To allow for more efficient calculations, the team developed infrastructure that would produce daily viewing probabilities from the Nielsen viewing data. We also developed a strategy for precomputing as many of the steps as possible to avoid repeating the same calculation steps.

The team created Amazon Spectrum tables to store the hourly aggregation of minutes viewed by a Nielsen panelist to any network on a particular date. Daypart probabilities were then calculated per respondent using the hourly aggregations divided by the available minutes in that daypart.

To give the prototype flexibility, the daypart probabilities are produced by month and quarter. Probabilities are produced each week using Python modules that first calculate the probabilities within the team’s Redshift database. The newest probability files are stored within a S3 bucket created for these Spectrum tables. The prototype would have required 18GB of minute-level viewing data to produce this report, using the Nielsen respondent level files. We achieved a 99.2% reduction in data volume by reading 0.141GB of viewing probabilities in our prototype.

**Using Viewing Probabilities to Calculate Audiences**

We can closely approximate average audiences and reach using the viewing probabilities and calculated sample weights. The tables below present the average audience and reach calculations using probabilities for five respondents to Network A for a single hour. Each probability below represents the likelihood that the respondent would view a particular minute within that daypart to Network A.

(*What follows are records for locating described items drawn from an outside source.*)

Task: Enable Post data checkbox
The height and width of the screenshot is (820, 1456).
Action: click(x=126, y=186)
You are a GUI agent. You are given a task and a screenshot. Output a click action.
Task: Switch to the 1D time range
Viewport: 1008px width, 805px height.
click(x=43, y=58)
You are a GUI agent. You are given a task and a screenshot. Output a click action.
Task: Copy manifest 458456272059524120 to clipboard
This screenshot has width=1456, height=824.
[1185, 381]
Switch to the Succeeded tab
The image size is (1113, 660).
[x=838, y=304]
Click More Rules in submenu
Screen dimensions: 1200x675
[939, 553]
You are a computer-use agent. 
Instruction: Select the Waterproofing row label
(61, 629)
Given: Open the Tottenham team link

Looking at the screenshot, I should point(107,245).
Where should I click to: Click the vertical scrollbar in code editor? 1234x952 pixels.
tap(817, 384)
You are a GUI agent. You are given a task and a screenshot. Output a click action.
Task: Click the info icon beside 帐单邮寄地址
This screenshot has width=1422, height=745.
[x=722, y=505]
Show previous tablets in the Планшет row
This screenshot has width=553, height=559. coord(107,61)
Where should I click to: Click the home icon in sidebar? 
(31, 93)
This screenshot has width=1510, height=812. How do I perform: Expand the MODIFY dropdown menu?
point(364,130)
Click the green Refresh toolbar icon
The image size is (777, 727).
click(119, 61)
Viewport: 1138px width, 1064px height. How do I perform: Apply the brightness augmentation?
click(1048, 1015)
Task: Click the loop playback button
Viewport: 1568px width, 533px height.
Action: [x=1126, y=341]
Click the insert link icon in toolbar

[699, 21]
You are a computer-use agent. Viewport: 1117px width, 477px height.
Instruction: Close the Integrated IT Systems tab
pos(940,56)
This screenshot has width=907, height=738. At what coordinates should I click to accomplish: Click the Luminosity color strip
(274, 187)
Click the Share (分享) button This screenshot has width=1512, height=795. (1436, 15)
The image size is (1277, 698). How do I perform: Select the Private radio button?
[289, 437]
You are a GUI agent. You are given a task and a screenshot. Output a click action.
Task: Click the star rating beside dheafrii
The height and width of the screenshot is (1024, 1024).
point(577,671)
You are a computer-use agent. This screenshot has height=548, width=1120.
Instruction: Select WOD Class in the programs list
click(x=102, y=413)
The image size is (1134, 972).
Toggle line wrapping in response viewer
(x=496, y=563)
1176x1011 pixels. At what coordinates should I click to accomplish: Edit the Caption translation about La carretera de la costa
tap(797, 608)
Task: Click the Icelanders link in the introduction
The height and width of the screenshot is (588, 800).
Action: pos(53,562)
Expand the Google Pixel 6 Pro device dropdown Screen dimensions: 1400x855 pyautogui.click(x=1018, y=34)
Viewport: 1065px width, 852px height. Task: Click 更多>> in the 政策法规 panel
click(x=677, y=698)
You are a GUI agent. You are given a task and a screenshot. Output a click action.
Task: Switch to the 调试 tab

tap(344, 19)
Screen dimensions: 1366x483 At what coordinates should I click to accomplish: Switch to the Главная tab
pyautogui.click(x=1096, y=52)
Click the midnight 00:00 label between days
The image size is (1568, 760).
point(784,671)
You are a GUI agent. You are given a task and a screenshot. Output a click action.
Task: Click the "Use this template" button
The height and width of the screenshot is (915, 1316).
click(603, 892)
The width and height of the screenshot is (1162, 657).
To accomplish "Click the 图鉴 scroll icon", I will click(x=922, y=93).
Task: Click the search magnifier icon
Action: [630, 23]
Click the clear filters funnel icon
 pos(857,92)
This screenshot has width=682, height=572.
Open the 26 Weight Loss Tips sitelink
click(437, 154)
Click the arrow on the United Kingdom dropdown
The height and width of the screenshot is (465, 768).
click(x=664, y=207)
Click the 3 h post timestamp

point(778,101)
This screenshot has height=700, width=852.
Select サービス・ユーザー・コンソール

From each Nielsen respondent, a portion of the average audience can be estimated. In this example, the first respondent represents 1500 people in the population and has a 98% probability of viewing. The average audience based on the first respondent is approximated as 0.98 x 1500 = 1476 people in the population. Summing across respondents produces the total average audience of the population. A rating is calculated as the average audience multiplied by 100 divided by the universe estimate. Average time spent can also be calculated: person 1 is expected to view 0.98 x 60 = 58.8 minutes.

For reach, we first calculate the probability of __not__ viewing, using the inverse probability (1-p) for each respondent. The overall probability that a respondent did not watch any of the minutes in the daypart is calculated as the (1-p)^{m} following basic probability rules. P is the viewing probability and m is the number of minutes.

For respondent 2 below, the probability of not viewing is 0.988^{60} = 0.485. The probability of viewing for respondent 2 is 0.515. Applying this to the respondent weight, we estimate reached persons as 0.515 x 2200 = 1134. If we repeat this methodology across all sample respondents, we can produce the total reach estimate in persons. Multiplying the reach estimates in persons by 100 and dividing by the universe estimate gives us the reach expressed as a percentage.

An audience report across all networks and dayparts for a predefined daypart set can be generated within 480 seconds from the prototype for reach and average audiences with this viewing probability solution. The schedule report contains a subset of all networks and dayparts and can be generated in even less time. These timings are acceptable for a prototype and the production version will be quicker. With this viewing probability solution, the user can move from the creation of the Dog Owners target using the Audience Definition tool to the campaign planning stages armed with information they need to create the perfect ad schedule to help market their new dog treat.